放出された化合物は、冷えると凝縮して、消費者が吸入するエアロゾルを形成する。ニコチン含有エアロゾルが、タバコ材料、タバコ抽出物、又は他のニコチン源から燃焼又は加熱なしで発生する喫煙物品も公知である。
【0004】
時には喫煙物品のフィルタ区画に唇側端部の空洞を備えることが望ましい。しかし、そのような唇側端部空洞は、特に、フィルタ材料が喫煙の前にフィルタを押し潰すことによって破る必要がある1つ又はそれよりも多くの壊れ易い香味含有カプセルを含む時には、喫煙物品の製造中及びその後の消費者による取扱中に圧壊又は変形し易い。
【発明の概要】
【発明が解決しようとする課題】
【0005】
従って、圧壊に抵抗する唇側端部空洞を有する喫煙物品を提供することが望ましいと考えられる。
【課題を解決するための手段】
【0006】
第1の態様により、本発明は、タバコロッドとタバコロッドに接続されたフィルタとを含む喫煙物品を提供する。フィルタは、1つ又はそれよりも多くの壊れ易いカプセルを含む第1のフィルタセグメントを含み、各壊れ易いカプセルは、外側シェルと添加剤を含有する内側コアとを含む。フィルタは、第1のフィルタセグメントの下流の中空管セグメントを更に含み、管セグメントは、第1のフィルタセグメントの下流端とフィルタの唇側端部との間に位置決めされる。中空管セグメントは、フィルタの唇側端部に空洞を形成する。第1のフィルタセグメント及び中空管セグメントをプラグラップが取り囲み、プラグラップは、坪量が平方メートルあたり90グラム未満である。

----

## 課題の内容
• 1. 本文に出てくる【】で囲まれた見出しのうち、段落番号ではないものをすべて挙げてください。
• 2. 本文のうち、「放出された化合物は、冷えると」を含むところから始めて「ことが望ましいと考えられる。」で終わる部分を、「唇側端部」を「吸い口側端部」に入れ替えて書き直してください。
答えるときは本文だけを手がかりにしてください。

## データ記録
----

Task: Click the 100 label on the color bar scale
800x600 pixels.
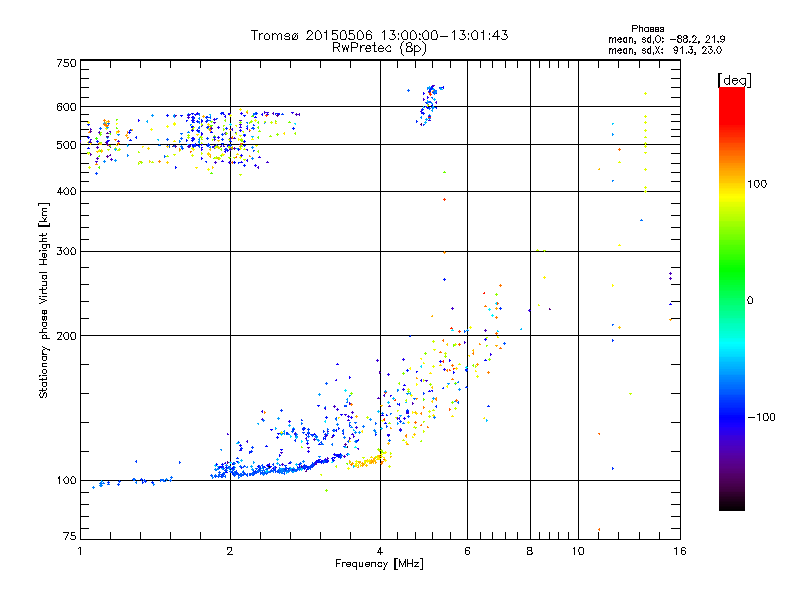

----

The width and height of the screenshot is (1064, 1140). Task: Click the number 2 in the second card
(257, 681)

----

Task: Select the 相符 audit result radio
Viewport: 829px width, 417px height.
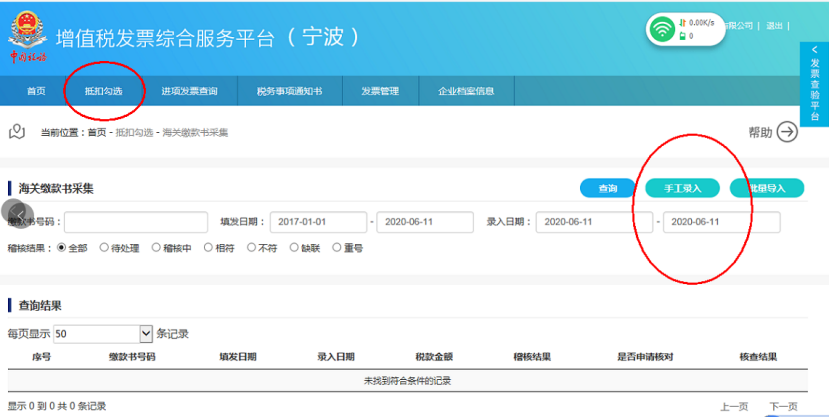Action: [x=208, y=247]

----

## 正解
• 1. 【発明の概要】、【発明が解決しようとする課題】、【課題を解決するための手段】

• 2.
放出された化合物は、冷えると凝縮して、消費者が吸入するエアロゾルを形成する。ニコチン含有エアロゾルが、タバコ材料、タバコ抽出物、又は他のニコチン源から燃焼又は加熱なしで発生する喫煙物品も公知である。
【0004】
時には喫煙物品のフィルタ区画に吸い口側端部の空洞を備えることが望ましい。しかし、そのような吸い口側端部空洞は、特に、フィルタ材料が喫煙の前にフィルタを押し潰すことによって破る必要がある1つ又はそれよりも多くの壊れ易い香味含有カプセルを含む時には、喫煙物品の製造中及びその後の消費者による取扱中に圧壊又は変形し易い。
【発明の概要】
【発明が解決しようとする課題】
【0005】
従って、圧壊に抵抗する吸い口側端部空洞を有する喫煙物品を提供することが望ましいと考えられる。